While the primary intention was to study this data as a time series in a statistical analysis, it can also be used for geospatial analysis and mapping. Using the wide file, I created the map in the header of this post, which depicts the total retail index for February 2022 for each country, where the value represents the duty station within the country (usually the capital city). I grabbed some boundaries from Natural Earth and joined the data to it using the ISO code. I classified the data using natural breaks, but manually adjusted the top level category to include all countries with a value greater than or equal to the base value of 100.

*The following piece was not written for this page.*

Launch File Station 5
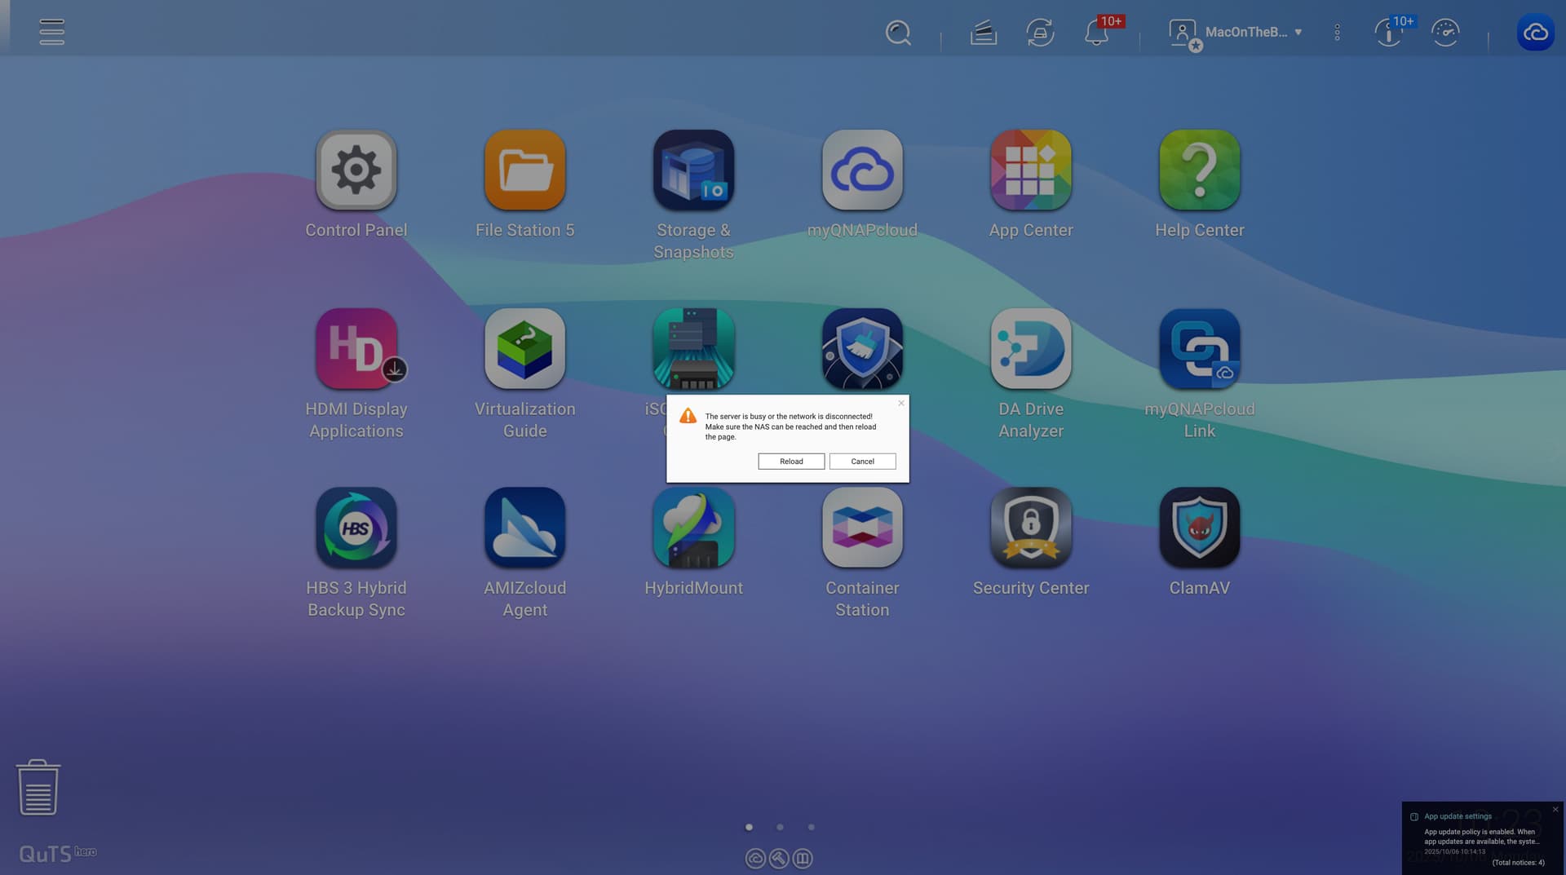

There were only five duty stations that were more expensive than New York, with values between 102 and 124: Tokyo, Ashkhabad (Turkmenistan), Singapore, Beirut, and Hong Kong. Beijing and Geneva were equivalent in price at 100. The least expensive stations with values between 52 and 69 were: Caracas (Venezuela), Tripoli, Damascus, Ankara (Turkey), Bucharest (Romania), Mbabane (Eswatini – formerly Swaziland), and Sofia (Bulgaria). There appears to be regional clustering of like values, although I didn’t run any tests. The station in the US that’s measured relative to NYC is Washington DC (index value of 89).

The final datasets and code used to generate them are available on GitHub, and we’ll update it at least once, if not a couple times, a year. We are not providing the original month / year macro spreadsheets; if you want those you should register with the UN ICSC and access them there. If you’re using our data files, you should still register with them, as they would like to be aware of how their data is being used.

We will post additional projects, datasets, and code in individual repos as we create them, linked to from our main page. I’m working on creating a basic metadata profile for our lab, so we’ll provide structured metadata for each of our datasets in the near future.